**What to do:**
1. In the message about copyright for a conlang, which kinds of works does the Canadian Intellectual Property Office say copyright applies to?
2. Pick up the message about copyright for a conlang after its final sentence and continue it.

**Source passage:**
——————

From:Scotto Hlad <scott.hlad@...>
Date:Saturday, September 15, 2007, 3:49
Since I live in Canada the laws may be a bit different. According to the
Canadian  Intellectual Property Office, "copyright applies to all original
literary, dramatic, musical and artistic works." I define my conlang as an
artlang. I therefore consider it a work of art and as such would be covered
under Canadian Copyright law. Sadly am neither attorney nor judge nor law
maker so my pronouncement holds no more water than a collander but at least
I have something to look to.

——————

**Information supplied:**
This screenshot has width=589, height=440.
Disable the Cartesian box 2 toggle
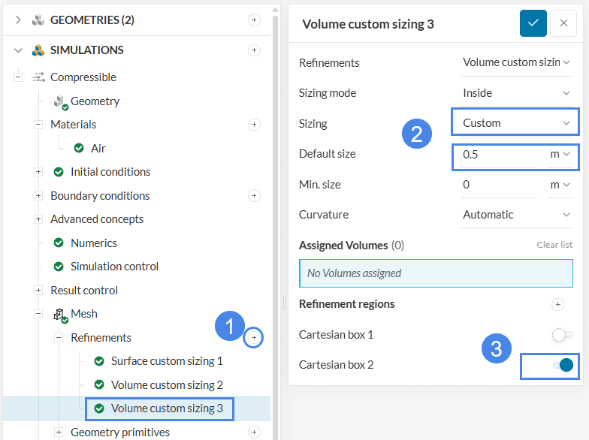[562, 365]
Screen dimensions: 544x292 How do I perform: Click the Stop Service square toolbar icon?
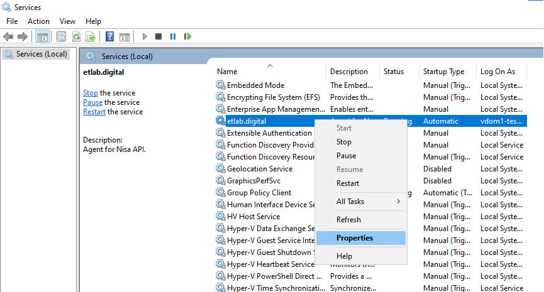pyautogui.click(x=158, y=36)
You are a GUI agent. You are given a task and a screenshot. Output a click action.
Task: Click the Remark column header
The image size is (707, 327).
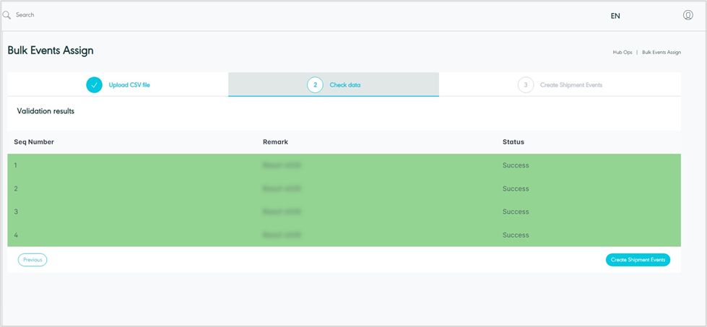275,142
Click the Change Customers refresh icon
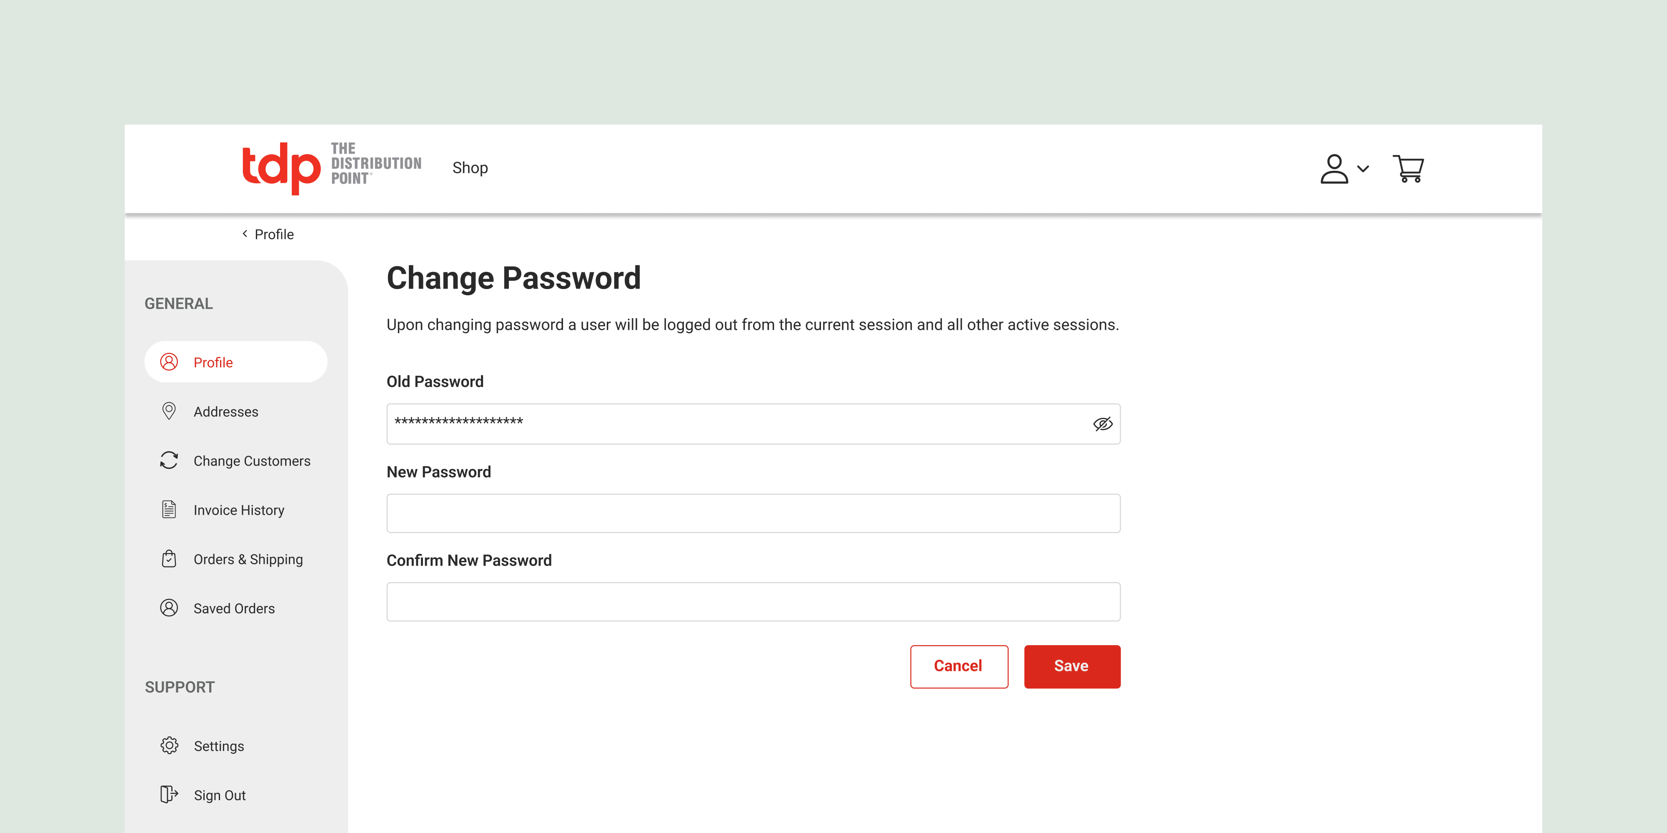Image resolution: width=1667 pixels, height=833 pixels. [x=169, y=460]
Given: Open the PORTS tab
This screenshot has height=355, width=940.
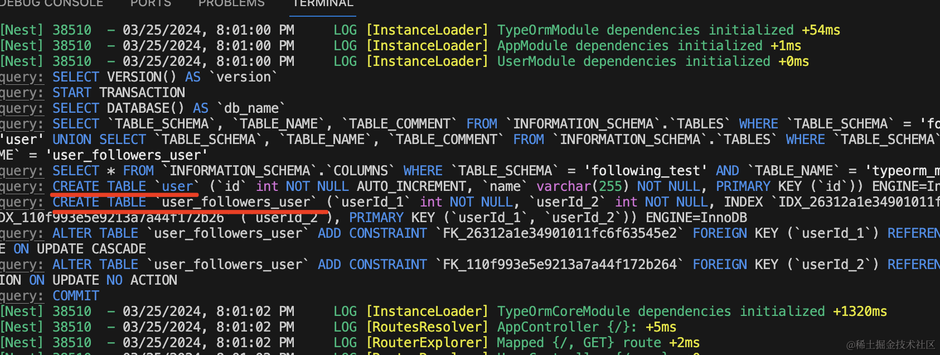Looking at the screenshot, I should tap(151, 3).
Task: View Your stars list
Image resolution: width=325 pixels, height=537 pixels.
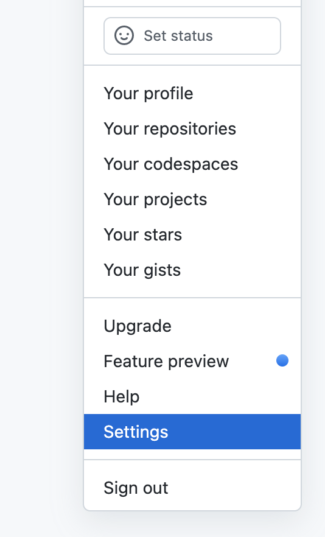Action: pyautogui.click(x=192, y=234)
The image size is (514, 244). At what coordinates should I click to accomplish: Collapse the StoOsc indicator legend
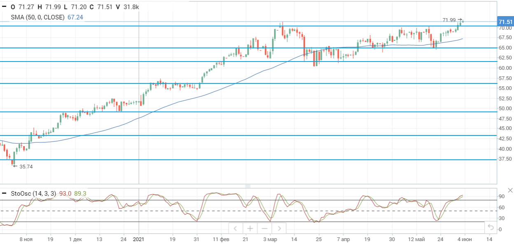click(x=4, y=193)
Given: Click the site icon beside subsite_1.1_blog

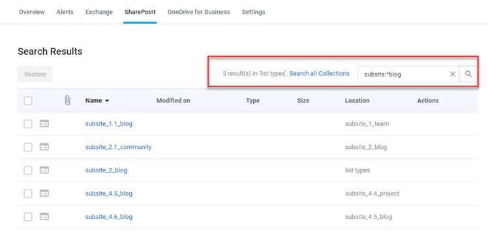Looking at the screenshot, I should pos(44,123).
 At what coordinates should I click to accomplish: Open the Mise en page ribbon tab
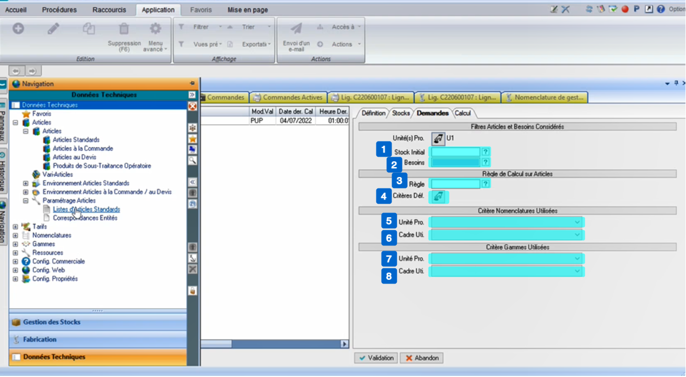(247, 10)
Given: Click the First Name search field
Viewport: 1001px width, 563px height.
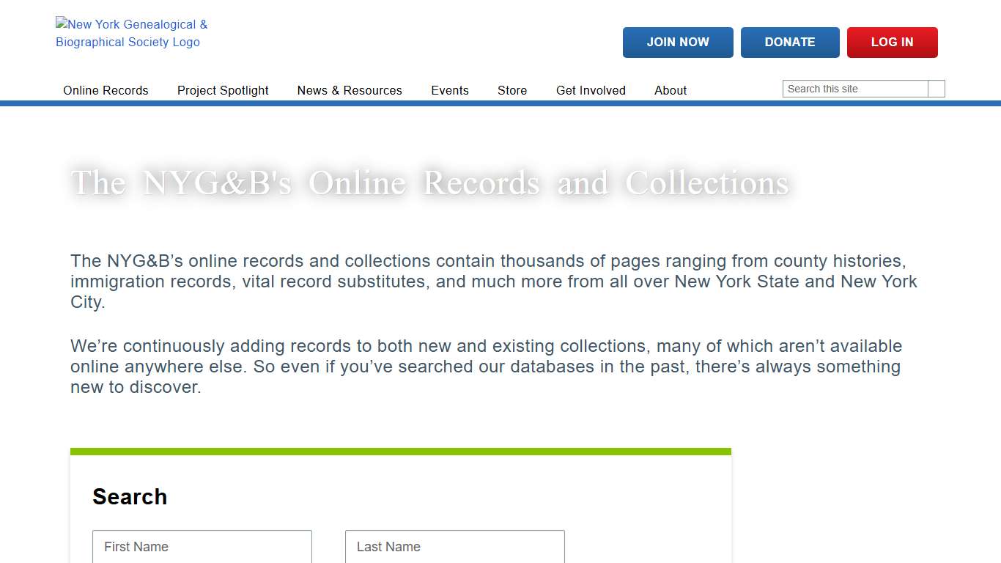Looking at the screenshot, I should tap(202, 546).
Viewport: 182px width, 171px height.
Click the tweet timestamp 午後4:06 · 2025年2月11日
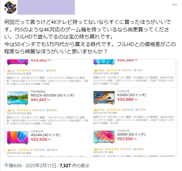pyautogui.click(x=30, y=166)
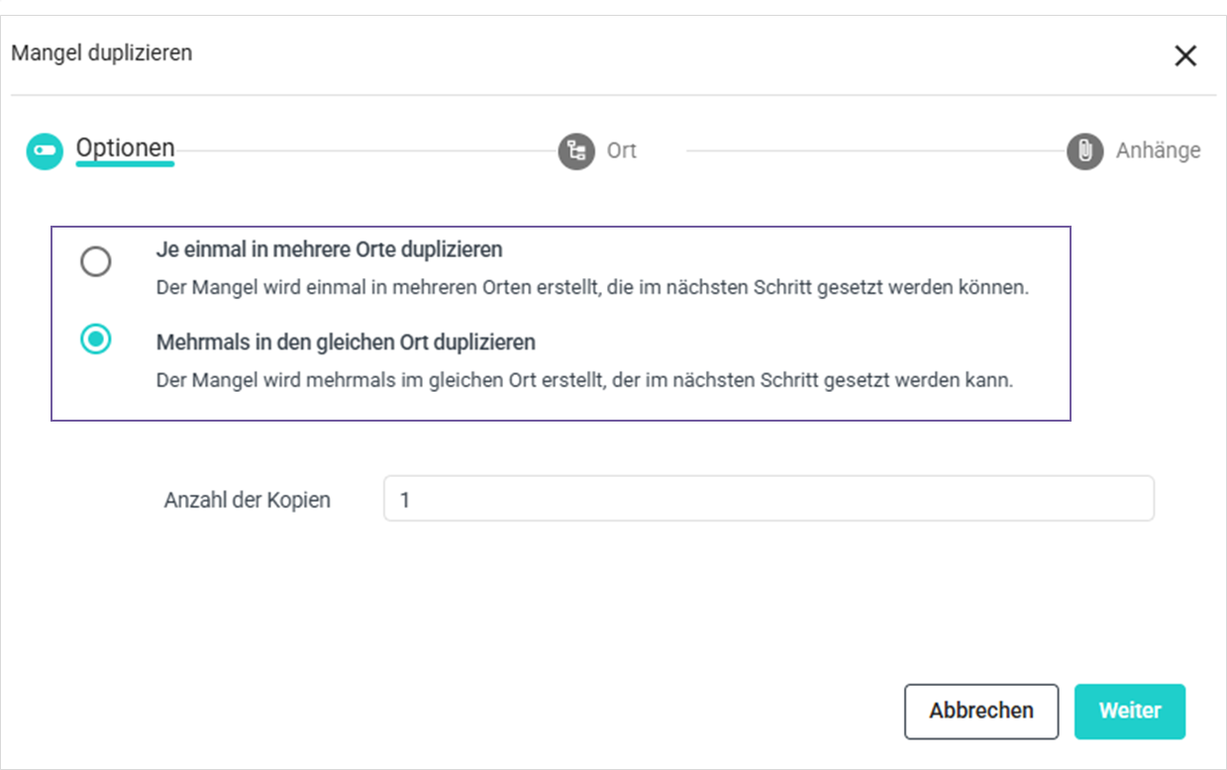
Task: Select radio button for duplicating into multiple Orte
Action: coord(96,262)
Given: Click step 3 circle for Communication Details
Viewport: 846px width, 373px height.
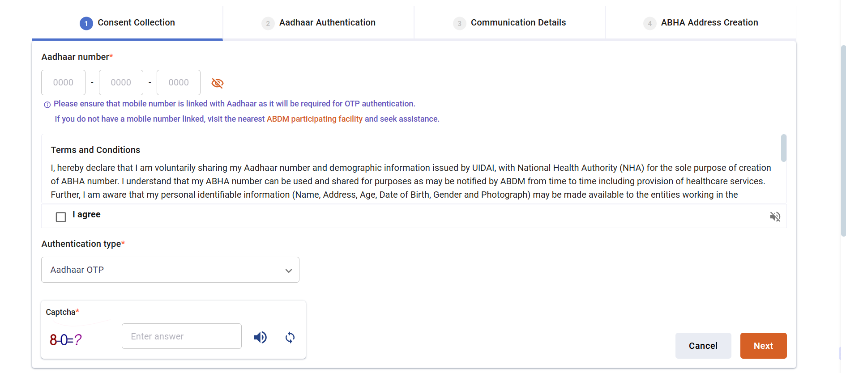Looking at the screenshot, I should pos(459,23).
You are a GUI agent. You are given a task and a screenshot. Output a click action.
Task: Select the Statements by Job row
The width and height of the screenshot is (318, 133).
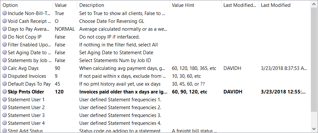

——————

**Answers by task:**
1. All original literary, dramatic, musical and artistic works.

2.
-----Original Message-----
From: Constructed Languages List [mailto:CONLANG@listserv.brown.edu] On
Behalf Of li_sasxsek@NUTTER.NET
Sent: Friday, September 14, 2007 11:39 AM
To: CONLANG@listserv.brown.edu
Subject: Re: Interesting article about conlangs and the law

> [mailto:CONLANG@listserv.brown.edu] On Behalf Of Jim Henry
> > "Inaction of the Author. If an author doesn't defend their
property
> > rights, then they can lose the right to assert them anywhere." > > > > This is not valid for copyright. > > It's true only of trademarks, as far as I know. But maybe trademark > would be a better way to protect a conlang, if you wanted to protect > it, than copyright....? As far as I know there have been no test > cases about how copyright (or trademark or patent) applies to conlangs > themselves (as opposed to tutorials, grammar descriptions and > dictionaries, to which the application of copyright law is fairly > obvious).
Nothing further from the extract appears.